IMO companies like Palantir (setting aside for a moment the ethical quandaries of the projects they choose) get this approach right - anything with a classification level can be set to propagate that classification to any number of downstream nodes that consume its data, no matter what other inputs and LLMs might be applied along the way. Assume that every user and every input could come from quasi-adversarial sources, whether intentional or not, and plan accordingly.
GitHub should understand that the notion of a "private repo" is considered trade-secret by much of its customer base, and should build "classified data" systems by default. MCP has been such a whirlwind of hype that I feel a lot of providers with similar considerations are throwing caution to the wind, and it's something we should be aware of.
There's an extremely large number of humans, all slightly different, each vulnerable to slightly different attack patterns. All of these humans have some capability to learn from attacks they see, and avoid them in the future.
LLMs are different, as there's only a smart number of flagship models in wide use. An attack on model A at company X will usually work just as well on a completely different deployment of model A at company Y. Furthermore, each conversation with the LLM is completely separate, so hundreds of slightly different attacks can be tested until you find one that works.
If CS departments were staffed by thousands of identical human clones, each one decommissioned at the end of the workday and restored from the same checkpoint each morning, social engineering would be a lot easier. That's where we are with LLMs.
The right approach here is to adopt much more stringent security practices. Dispense with role-based access control, adopt context-based access control instead.
For example, an LLM tasked with handling a customer support request should be empowered with the permissions to handle just that request, not with all the permissions that a CS rep could ever need. It should be able to access customer details, but only for the customer that opened the case. Maybe it should even be forced to classify what kind of case it is handling, and be given a set of tools appropriate for that kind of case, permanently locking it out of other tools that would be extremely destructive in combination.
This is a pretty loaded response but I'll attempt to answer. First, it doesn't and it was never implied that generically it does. The connection I was making was that LLMs are doing more human like tasks and will likely need access similar to what people have for those tasks for the same reason people need that access. I'm making the observation that if we are going down this path, which it looks like we are, then maybe we can learn from the approaches taken with real people doing these things.

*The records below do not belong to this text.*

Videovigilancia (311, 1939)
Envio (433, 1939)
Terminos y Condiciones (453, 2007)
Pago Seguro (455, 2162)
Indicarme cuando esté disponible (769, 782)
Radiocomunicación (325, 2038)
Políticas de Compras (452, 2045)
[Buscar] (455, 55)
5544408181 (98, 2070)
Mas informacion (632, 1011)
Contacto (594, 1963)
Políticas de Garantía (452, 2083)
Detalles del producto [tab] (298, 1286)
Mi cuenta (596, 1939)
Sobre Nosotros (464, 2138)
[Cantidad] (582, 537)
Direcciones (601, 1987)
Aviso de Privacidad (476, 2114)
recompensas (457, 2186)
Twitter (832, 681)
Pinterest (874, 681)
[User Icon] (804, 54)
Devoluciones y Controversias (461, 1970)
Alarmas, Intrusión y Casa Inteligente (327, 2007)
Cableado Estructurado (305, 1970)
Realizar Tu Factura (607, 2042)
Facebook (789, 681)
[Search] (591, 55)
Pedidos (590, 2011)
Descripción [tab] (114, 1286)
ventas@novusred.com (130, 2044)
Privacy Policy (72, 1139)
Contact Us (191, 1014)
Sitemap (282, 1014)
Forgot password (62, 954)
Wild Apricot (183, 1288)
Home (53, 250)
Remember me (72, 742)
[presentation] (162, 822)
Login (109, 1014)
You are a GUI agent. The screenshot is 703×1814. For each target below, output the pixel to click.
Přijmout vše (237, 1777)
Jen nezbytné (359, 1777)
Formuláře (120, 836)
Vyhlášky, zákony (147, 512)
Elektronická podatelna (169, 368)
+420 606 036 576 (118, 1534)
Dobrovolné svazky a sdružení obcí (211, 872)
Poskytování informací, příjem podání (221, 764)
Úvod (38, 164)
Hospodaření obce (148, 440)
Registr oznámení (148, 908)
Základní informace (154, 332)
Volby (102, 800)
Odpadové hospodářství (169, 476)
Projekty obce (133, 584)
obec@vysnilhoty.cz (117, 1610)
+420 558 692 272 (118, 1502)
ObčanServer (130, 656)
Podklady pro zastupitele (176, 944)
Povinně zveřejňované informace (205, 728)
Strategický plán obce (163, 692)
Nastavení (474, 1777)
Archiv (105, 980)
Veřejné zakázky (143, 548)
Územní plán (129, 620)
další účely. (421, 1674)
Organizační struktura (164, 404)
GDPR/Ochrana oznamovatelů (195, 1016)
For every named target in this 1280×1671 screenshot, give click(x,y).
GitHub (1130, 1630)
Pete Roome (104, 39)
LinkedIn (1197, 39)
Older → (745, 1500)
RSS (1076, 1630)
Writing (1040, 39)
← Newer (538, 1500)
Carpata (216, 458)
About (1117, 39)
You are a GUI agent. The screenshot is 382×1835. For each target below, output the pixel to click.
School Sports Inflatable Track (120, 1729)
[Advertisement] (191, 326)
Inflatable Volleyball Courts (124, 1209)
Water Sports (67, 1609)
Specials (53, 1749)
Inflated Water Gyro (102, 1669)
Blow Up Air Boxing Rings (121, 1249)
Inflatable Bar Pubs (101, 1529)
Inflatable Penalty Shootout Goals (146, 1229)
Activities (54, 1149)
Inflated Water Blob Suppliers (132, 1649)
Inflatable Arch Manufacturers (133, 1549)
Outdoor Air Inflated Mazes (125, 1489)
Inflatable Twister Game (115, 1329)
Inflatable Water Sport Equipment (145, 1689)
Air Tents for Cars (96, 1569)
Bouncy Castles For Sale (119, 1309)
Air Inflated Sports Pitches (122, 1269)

THe "cardinal rule of agent design" should be that an LLM can have access to at most two of these during one session. To avoid security issues, agents should be designed in a way that ensures this.
For example, any agent that accesses an issue created by an untrusted party should be considered "poisoned" by attacker-controlled data. If it then accesses any private information, its internet access capability should be severely restricted or disabled altogether until context is cleared.
In this model, you don't need per-repo tokens. As long as the "cardinal rule" is followed, no security issue is possible.
Sadly, it seems like MCP doesn't provide the tools needed to ensure this.